Ces mots furent lancés dans un élan d’offensive nouvelle et avec un air de défi. Et sans attendre que le comte relevât ce défi, Bernard reprit :

« Et c’est pourquoi, Jean, je t’ai accusé de mensonge, quand tu as dit que tu ignorais au nom de qui cette affaire t’avait été proposée par Sourdenal. Dès le début, Sourdenal m’a prévenu qu’il t’avait confié mon nom et que c’était toi, au contraire, qui voulais rester dans l’ombre. Pourquoi ce désir puisque nous étions camarades de lycée, et qu’une rencontre fortuite nous avait remis en présence l’un de l’autre, il y a huit mois ? Pourquoi ? Je l’ai su quand je ne pouvais plus remonter le courant.

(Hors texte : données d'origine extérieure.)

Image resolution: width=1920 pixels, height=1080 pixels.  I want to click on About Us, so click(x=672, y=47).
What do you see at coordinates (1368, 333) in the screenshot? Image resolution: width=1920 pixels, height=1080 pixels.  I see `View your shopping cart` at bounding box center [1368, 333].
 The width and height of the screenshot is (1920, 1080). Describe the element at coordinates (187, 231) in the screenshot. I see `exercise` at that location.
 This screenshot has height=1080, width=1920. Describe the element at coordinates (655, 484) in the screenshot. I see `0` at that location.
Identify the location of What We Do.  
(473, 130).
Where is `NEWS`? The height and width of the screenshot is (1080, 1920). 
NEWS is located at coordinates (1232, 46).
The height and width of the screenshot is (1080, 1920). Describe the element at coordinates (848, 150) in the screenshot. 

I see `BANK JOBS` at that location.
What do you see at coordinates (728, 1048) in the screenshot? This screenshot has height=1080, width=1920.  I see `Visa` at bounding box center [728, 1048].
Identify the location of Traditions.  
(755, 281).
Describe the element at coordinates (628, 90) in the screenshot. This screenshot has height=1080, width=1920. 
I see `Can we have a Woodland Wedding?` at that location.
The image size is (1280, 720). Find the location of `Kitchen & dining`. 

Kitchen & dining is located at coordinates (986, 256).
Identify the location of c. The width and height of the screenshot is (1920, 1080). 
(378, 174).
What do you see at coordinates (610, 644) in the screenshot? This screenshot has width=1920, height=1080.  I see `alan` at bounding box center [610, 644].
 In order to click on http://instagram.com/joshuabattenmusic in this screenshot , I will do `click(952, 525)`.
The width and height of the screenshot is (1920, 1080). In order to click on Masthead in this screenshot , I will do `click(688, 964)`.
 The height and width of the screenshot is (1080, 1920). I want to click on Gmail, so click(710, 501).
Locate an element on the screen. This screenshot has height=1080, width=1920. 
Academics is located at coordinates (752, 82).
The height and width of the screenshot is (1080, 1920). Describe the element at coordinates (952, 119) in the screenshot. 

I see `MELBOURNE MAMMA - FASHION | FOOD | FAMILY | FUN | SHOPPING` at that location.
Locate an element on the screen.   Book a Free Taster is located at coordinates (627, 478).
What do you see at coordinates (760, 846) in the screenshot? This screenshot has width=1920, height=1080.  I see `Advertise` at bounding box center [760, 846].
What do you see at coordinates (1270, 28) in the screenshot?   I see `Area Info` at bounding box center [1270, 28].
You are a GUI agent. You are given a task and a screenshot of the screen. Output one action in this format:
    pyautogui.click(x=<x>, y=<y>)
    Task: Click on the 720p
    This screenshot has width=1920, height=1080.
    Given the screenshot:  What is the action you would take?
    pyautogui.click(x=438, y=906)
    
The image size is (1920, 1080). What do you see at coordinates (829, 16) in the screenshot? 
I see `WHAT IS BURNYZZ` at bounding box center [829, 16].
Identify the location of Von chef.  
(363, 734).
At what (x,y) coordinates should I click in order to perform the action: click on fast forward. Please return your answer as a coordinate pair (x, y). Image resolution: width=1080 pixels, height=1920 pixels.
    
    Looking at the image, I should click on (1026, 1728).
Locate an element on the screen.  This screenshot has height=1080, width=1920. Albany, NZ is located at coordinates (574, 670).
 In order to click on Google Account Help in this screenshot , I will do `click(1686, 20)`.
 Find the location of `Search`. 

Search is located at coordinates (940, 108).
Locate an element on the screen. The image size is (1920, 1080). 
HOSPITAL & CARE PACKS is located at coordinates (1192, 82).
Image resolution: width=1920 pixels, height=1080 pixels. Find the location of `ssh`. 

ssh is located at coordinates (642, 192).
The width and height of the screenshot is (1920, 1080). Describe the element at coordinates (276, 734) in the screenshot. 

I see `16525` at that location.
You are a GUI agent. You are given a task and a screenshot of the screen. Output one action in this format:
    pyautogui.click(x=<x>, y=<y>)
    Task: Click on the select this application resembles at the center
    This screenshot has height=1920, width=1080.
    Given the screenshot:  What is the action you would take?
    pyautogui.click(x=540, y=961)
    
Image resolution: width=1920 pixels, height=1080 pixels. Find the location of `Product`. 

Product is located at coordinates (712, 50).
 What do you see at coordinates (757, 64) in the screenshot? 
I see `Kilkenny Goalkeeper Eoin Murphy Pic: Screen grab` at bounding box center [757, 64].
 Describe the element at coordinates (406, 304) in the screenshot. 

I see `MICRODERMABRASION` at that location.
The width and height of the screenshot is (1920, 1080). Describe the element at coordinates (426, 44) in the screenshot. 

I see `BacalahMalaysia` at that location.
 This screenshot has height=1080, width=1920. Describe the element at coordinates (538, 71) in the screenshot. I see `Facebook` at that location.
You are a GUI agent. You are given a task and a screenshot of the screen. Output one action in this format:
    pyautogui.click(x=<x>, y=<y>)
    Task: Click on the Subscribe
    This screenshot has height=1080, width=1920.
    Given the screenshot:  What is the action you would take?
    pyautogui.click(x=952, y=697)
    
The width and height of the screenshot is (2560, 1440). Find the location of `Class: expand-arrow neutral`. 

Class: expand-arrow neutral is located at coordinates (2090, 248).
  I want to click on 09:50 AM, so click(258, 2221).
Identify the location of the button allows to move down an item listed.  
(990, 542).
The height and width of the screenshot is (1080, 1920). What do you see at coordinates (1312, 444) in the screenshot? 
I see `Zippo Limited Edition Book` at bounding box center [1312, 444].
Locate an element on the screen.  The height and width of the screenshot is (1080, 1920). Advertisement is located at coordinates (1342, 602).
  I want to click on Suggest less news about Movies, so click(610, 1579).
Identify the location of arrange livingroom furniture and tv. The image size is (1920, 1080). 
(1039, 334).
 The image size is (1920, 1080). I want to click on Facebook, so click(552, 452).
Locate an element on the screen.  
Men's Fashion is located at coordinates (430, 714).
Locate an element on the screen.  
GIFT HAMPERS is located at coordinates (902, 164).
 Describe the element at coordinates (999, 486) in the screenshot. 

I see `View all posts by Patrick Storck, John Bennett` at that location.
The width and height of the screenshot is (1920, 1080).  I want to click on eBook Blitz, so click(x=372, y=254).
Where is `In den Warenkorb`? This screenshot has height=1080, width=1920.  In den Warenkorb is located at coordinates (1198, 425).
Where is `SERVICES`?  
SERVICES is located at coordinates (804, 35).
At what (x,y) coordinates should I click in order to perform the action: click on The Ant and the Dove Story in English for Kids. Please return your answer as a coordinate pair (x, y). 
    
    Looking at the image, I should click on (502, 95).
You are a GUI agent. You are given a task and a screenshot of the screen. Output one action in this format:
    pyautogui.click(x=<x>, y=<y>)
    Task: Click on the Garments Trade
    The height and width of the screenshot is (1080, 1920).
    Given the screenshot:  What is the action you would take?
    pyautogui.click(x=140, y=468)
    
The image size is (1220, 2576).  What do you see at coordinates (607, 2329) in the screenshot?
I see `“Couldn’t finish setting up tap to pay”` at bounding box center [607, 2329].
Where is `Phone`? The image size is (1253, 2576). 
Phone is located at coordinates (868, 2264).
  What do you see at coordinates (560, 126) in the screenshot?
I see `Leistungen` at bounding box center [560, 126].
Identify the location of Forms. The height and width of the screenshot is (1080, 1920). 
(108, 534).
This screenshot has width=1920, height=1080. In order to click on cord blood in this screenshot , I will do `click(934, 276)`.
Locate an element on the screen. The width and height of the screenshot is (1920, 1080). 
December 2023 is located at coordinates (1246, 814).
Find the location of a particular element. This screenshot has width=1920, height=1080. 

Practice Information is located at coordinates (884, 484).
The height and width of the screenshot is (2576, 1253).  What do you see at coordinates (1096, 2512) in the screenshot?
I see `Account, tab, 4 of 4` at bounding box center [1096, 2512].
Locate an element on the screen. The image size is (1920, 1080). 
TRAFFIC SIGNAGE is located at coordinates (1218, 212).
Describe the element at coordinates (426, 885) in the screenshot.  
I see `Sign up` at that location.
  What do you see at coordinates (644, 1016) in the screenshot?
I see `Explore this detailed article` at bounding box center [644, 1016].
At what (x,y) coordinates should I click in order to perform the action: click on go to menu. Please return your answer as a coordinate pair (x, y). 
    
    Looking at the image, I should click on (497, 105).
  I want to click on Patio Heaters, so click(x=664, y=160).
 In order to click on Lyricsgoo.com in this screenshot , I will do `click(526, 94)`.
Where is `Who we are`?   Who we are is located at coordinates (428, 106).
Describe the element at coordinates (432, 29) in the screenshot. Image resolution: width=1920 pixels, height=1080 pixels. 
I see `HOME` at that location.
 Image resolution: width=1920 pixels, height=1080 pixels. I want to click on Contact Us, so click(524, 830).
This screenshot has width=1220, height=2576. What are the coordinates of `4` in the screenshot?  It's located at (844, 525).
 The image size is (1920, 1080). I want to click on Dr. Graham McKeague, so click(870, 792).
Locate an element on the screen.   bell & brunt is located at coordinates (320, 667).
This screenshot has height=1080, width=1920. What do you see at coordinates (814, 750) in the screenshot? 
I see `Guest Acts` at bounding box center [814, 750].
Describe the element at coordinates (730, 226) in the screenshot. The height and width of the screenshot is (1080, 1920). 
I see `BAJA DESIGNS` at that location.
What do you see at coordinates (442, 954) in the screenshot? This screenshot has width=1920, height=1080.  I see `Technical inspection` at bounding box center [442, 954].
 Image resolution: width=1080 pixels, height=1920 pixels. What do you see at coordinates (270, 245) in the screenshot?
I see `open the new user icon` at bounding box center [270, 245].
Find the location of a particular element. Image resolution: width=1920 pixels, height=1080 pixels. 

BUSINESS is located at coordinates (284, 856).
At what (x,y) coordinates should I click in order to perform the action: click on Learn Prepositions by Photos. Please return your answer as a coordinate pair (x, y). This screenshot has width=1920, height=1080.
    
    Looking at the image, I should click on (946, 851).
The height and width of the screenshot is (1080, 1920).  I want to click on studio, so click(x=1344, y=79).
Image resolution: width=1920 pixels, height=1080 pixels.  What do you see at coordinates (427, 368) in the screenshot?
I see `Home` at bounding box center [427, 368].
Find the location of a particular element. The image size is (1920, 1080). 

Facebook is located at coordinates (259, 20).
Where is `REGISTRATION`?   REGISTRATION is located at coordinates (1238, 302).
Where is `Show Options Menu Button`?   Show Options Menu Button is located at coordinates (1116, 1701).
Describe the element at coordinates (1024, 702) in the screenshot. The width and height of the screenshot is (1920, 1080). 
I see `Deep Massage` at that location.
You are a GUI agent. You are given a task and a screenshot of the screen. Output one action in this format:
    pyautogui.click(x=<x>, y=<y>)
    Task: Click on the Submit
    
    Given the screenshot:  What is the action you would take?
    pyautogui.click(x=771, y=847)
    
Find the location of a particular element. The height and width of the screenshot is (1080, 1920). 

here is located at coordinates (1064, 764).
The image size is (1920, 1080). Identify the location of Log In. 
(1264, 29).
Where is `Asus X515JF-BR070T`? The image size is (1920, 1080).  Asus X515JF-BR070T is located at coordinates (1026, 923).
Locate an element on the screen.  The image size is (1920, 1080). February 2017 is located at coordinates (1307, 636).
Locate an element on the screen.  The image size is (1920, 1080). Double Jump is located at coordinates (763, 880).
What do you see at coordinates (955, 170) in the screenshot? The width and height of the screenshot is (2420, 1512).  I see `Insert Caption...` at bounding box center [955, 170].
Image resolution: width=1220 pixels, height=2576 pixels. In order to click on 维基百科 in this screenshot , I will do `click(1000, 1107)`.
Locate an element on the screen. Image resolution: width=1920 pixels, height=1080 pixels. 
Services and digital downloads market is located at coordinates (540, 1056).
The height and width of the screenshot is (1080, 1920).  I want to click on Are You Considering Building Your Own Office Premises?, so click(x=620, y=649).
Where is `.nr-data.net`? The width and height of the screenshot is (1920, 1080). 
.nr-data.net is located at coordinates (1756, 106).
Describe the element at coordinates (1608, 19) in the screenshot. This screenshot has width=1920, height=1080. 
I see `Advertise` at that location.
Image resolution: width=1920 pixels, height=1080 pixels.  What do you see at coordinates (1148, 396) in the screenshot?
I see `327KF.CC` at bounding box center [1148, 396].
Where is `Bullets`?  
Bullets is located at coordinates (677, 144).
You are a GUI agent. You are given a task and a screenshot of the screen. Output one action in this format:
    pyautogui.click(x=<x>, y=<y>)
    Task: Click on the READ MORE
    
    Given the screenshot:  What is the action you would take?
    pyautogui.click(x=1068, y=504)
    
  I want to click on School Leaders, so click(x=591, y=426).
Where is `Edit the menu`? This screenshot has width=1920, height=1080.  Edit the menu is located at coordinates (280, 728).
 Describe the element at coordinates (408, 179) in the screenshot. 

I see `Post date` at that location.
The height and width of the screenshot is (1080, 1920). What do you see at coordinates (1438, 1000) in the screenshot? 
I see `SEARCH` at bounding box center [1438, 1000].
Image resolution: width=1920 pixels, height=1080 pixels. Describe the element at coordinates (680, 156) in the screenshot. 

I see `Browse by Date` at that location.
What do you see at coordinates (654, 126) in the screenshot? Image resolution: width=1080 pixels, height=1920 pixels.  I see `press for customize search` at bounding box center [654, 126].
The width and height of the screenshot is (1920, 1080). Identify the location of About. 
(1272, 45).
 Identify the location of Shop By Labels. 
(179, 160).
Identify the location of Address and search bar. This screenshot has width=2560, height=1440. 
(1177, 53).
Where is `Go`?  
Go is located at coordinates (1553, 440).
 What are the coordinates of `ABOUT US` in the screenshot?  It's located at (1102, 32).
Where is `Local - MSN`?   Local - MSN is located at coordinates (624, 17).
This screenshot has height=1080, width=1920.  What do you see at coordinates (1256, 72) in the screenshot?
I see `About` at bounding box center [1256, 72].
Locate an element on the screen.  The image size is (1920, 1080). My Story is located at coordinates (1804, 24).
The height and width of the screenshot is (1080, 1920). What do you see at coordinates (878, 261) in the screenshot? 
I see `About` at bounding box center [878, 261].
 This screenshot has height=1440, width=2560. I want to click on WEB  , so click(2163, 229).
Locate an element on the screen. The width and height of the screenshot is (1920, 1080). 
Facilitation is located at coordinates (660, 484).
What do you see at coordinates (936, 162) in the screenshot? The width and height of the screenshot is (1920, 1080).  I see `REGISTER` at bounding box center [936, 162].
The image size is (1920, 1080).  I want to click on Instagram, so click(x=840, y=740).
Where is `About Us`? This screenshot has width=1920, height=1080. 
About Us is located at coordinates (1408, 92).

C’est toi qui as manœuvré contre mon affaire, qui as fait attaquer le brevet, mon brevet, dans les journaux financiers, toi enfin qui, ayant racheté au préalable toutes les actions, les as jetées d’un coup sur le marché, provoquant la panique.

— Mais tu es fou ! tu es fou ! s’écria d’Orsacq. Faire baisser des actions que j’aurais rachetées en sous-main, c’était jouer contre moi.

— Peut-être, mais contre moi d’abord, et c’était cela surtout qui t’importait.